→ Records contained in a dataset:
◇ ◇ ◇

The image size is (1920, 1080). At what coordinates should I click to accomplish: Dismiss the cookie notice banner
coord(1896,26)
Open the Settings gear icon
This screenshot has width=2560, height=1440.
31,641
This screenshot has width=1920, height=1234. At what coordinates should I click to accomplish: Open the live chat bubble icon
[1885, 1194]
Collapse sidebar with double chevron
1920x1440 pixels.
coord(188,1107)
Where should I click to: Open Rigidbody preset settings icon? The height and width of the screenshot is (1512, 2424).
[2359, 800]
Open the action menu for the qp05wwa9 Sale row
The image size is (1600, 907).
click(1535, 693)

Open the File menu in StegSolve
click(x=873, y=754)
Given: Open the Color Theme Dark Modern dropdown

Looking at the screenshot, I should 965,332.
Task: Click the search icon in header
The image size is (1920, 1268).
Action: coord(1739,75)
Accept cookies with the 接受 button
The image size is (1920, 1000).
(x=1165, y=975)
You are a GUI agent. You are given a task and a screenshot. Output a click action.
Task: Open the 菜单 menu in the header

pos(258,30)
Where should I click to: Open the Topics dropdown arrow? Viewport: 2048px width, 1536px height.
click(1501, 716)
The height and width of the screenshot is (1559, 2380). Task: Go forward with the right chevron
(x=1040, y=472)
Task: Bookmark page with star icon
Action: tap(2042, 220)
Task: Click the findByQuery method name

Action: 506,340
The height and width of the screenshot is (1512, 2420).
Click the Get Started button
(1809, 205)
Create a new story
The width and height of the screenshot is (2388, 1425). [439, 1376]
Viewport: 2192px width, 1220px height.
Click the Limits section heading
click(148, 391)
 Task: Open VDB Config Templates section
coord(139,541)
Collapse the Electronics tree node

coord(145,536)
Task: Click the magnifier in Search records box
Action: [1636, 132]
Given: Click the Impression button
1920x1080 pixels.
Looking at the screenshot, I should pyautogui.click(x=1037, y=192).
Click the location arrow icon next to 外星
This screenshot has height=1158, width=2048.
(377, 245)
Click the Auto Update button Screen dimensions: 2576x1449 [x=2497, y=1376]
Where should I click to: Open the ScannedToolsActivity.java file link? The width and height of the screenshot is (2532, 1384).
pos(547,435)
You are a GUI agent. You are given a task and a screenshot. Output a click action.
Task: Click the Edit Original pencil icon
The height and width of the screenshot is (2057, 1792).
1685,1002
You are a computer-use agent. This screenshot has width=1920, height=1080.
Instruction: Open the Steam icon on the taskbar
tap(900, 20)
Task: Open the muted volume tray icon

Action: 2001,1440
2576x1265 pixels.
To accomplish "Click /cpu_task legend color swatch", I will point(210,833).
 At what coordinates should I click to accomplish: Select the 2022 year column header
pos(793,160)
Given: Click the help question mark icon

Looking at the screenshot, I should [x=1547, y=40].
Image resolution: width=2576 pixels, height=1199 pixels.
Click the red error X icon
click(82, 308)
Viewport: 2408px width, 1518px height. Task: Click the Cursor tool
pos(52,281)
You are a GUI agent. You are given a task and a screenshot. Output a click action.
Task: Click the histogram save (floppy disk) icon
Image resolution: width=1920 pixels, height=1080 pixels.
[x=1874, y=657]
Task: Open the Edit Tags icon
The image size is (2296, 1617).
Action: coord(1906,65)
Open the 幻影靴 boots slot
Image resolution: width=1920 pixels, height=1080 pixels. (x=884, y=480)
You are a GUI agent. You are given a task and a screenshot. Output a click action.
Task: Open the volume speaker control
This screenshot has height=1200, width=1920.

◇ ◇ ◇

Reproduce the entries in full, exactly as written.

The image size is (1920, 1080). At what coordinates should I click to accomplish: Dismiss the cookie notice banner
coord(1896,26)
Open the Settings gear icon
This screenshot has width=2560, height=1440.
31,641
This screenshot has width=1920, height=1234. At what coordinates should I click to accomplish: Open the live chat bubble icon
[1885, 1194]
Collapse sidebar with double chevron
1920x1440 pixels.
coord(188,1107)
Where should I click to: Open Rigidbody preset settings icon? The height and width of the screenshot is (1512, 2424).
[2359, 800]
Open the action menu for the qp05wwa9 Sale row
The image size is (1600, 907).
click(1535, 693)

Open the File menu in StegSolve
click(x=873, y=754)
Given: Open the Color Theme Dark Modern dropdown

Looking at the screenshot, I should 965,332.
Task: Click the search icon in header
The image size is (1920, 1268).
Action: coord(1739,75)
Accept cookies with the 接受 button
The image size is (1920, 1000).
(x=1165, y=975)
You are a GUI agent. You are given a task and a screenshot. Output a click action.
Task: Open the 菜单 menu in the header

pos(258,30)
Where should I click to: Open the Topics dropdown arrow? Viewport: 2048px width, 1536px height.
click(1501, 716)
The height and width of the screenshot is (1559, 2380). Task: Go forward with the right chevron
(x=1040, y=472)
Task: Bookmark page with star icon
Action: tap(2042, 220)
Task: Click the findByQuery method name

Action: 506,340
The height and width of the screenshot is (1512, 2420).
Click the Get Started button
(1809, 205)
Create a new story
The width and height of the screenshot is (2388, 1425). [439, 1376]
Viewport: 2192px width, 1220px height.
Click the Limits section heading
click(148, 391)
 Task: Open VDB Config Templates section
coord(139,541)
Collapse the Electronics tree node

coord(145,536)
Task: Click the magnifier in Search records box
Action: [1636, 132]
Given: Click the Impression button
1920x1080 pixels.
Looking at the screenshot, I should pyautogui.click(x=1037, y=192).
Click the location arrow icon next to 外星
This screenshot has height=1158, width=2048.
(377, 245)
Click the Auto Update button Screen dimensions: 2576x1449 [x=2497, y=1376]
Where should I click to: Open the ScannedToolsActivity.java file link? The width and height of the screenshot is (2532, 1384).
pos(547,435)
You are a GUI agent. You are given a task and a screenshot. Output a click action.
Task: Click the Edit Original pencil icon
The height and width of the screenshot is (2057, 1792).
1685,1002
You are a computer-use agent. This screenshot has width=1920, height=1080.
Instruction: Open the Steam icon on the taskbar
tap(900, 20)
Task: Open the muted volume tray icon

Action: 2001,1440
2576x1265 pixels.
To accomplish "Click /cpu_task legend color swatch", I will point(210,833).
 At what coordinates should I click to accomplish: Select the 2022 year column header
pos(793,160)
Given: Click the help question mark icon

Looking at the screenshot, I should [x=1547, y=40].
Image resolution: width=2576 pixels, height=1199 pixels.
Click the red error X icon
click(82, 308)
Viewport: 2408px width, 1518px height. Task: Click the Cursor tool
pos(52,281)
You are a GUI agent. You are given a task and a screenshot. Output a click action.
Task: Click the histogram save (floppy disk) icon
Image resolution: width=1920 pixels, height=1080 pixels.
[x=1874, y=657]
Task: Open the Edit Tags icon
The image size is (2296, 1617).
Action: coord(1906,65)
Open the 幻影靴 boots slot
Image resolution: width=1920 pixels, height=1080 pixels. (x=884, y=480)
You are a GUI agent. You are given a task and a screenshot. Output a click action.
Task: Open the volume speaker control
This screenshot has height=1200, width=1920.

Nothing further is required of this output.